Some users reported receiving extortion emails requesting 1.05 in bitcoin (approximately $225 at the time) to prevent the information from being shared with the user's significant other. Clinical psychologists argued that dealing with an affair in a particularly public way increases the hurt for spouses and children. On August 24, the Toronto Police Department spoke of "two unconfirmed reports of suicides" associated with the leak of customer profiles along with extortion attempts, offering a $500,000 reward for information leading to the arrest of the hackers. At least one suicide previously linked to Ashley Madison has since been reported as being due to "stress entirely related to issues at work that had no connection to the data leak".

CEO Rob Segal said in an interview with the Wall Street Journal that the company was making ongoing investments to enhance privacy and security safeguards, including a partnership with Deloitte's cyber security team.
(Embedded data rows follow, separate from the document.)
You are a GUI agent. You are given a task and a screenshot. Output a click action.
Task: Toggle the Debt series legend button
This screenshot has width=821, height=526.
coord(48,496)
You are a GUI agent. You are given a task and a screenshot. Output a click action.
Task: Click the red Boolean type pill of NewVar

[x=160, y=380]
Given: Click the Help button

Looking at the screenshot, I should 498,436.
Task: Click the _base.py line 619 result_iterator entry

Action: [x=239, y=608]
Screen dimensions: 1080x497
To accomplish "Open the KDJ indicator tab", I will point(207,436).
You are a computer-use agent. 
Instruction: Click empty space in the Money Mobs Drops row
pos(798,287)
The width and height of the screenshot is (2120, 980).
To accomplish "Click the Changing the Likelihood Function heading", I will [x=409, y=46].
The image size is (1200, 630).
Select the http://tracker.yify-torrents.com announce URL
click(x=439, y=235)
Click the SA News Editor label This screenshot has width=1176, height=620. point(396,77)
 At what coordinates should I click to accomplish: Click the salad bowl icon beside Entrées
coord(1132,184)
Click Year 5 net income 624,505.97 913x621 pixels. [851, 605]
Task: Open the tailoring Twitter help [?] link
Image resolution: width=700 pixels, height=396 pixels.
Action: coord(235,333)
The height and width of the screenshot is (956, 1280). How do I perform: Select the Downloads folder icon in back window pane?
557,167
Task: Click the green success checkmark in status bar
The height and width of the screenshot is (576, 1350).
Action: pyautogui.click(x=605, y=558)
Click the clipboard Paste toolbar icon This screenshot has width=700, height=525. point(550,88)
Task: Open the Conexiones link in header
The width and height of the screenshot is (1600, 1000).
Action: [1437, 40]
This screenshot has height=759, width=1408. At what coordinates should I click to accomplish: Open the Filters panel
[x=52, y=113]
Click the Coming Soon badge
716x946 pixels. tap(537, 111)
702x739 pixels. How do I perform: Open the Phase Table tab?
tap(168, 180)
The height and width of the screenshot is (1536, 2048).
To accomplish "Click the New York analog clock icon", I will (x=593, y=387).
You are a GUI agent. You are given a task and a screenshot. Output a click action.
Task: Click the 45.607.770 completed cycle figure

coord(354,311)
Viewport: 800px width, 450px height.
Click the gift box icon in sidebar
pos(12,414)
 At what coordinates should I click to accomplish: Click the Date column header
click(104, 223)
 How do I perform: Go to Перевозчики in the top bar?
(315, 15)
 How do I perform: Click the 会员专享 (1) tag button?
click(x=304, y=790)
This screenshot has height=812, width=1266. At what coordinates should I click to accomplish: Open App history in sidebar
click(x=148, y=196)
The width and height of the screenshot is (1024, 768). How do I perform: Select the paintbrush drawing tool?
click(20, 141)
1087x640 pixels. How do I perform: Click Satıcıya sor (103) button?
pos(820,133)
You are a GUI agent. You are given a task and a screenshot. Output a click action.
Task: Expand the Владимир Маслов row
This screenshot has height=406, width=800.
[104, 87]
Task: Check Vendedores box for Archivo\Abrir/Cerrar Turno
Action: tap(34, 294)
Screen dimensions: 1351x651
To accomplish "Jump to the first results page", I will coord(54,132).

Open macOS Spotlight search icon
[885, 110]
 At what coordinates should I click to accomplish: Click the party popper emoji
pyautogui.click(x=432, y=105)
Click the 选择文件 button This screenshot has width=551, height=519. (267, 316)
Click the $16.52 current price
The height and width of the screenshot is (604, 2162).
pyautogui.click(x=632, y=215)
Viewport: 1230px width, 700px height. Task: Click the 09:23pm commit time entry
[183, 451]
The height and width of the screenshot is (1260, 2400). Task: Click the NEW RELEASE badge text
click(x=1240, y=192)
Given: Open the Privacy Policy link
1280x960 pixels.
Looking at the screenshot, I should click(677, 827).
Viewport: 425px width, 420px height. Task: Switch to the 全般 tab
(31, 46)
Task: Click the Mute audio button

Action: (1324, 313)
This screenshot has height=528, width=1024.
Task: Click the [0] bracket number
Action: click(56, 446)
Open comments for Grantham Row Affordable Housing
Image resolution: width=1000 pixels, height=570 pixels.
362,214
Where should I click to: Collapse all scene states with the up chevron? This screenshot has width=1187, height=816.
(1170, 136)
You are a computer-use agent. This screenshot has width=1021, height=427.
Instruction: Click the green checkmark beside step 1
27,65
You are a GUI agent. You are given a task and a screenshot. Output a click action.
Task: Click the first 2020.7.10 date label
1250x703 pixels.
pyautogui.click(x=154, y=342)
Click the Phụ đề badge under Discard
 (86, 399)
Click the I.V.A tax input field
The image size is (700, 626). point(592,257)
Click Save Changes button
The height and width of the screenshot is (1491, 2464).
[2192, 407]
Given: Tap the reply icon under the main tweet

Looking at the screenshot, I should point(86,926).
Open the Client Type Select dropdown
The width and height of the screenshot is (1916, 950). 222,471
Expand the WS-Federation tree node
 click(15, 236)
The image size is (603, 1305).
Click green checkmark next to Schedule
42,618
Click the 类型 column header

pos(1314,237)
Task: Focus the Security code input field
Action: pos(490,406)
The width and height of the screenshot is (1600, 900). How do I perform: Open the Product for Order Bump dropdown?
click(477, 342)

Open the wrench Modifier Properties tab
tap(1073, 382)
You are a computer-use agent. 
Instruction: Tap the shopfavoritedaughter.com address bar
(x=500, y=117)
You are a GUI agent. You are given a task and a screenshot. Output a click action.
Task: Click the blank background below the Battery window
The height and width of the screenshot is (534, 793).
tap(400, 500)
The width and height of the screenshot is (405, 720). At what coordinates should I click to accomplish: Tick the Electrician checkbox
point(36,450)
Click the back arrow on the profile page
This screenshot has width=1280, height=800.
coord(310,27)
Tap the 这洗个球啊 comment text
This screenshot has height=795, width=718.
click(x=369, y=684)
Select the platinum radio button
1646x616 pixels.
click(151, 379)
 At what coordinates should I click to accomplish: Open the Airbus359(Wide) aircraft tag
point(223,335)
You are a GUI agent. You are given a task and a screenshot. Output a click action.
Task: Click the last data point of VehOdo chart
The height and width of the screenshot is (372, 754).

Segal also announced new discreet payment options, including Skrill, Neteller, and Paysafe card.

In August 2015, after its customer records were leaked by hackers, a $576 million class-action lawsuit was filed against the company.

In July 2017, the parent company of Ashley Madison agreed to pay $11.2 million to settle the class action lawsuit filed on behalf of the approximately 37 million users whose personal details were leaked.

== Research ==
Researchers have recruited Ashley Madison users to investigate the psychological factors related to infidelity. A 2023 study found that many Ashley Madison users reported sexual dissatisfaction in their primary relationship. Some of these users had affairs and those who did reported high satisfaction and low regret with their decision. These users reported still maintaining high levels of love and intimacy with their primary partners/spouses.

== In media ==
In May 2024, Netflix released Ashley Madison: Sex, Lies & Scandal, a docuseries that covers the company’s growth from its founding in 2002 to its peak of more than 37 million users, and the aftermath of the 2015 data breach. It explores the company's marketing and security practices, the personal consequences of the breach—including several reported deaths linked to public exposure—and features interviews with former users, company insiders, and journalists.

The website attracted media attention before the data breach. In 2015, a British female journalist went undercover on the site, posing as a married woman, and wrote about the men she met for The Telegraph. In 2016, other reporters from the same newspaper wrote that the site created fake profiles using "fembots" to attract more men to join.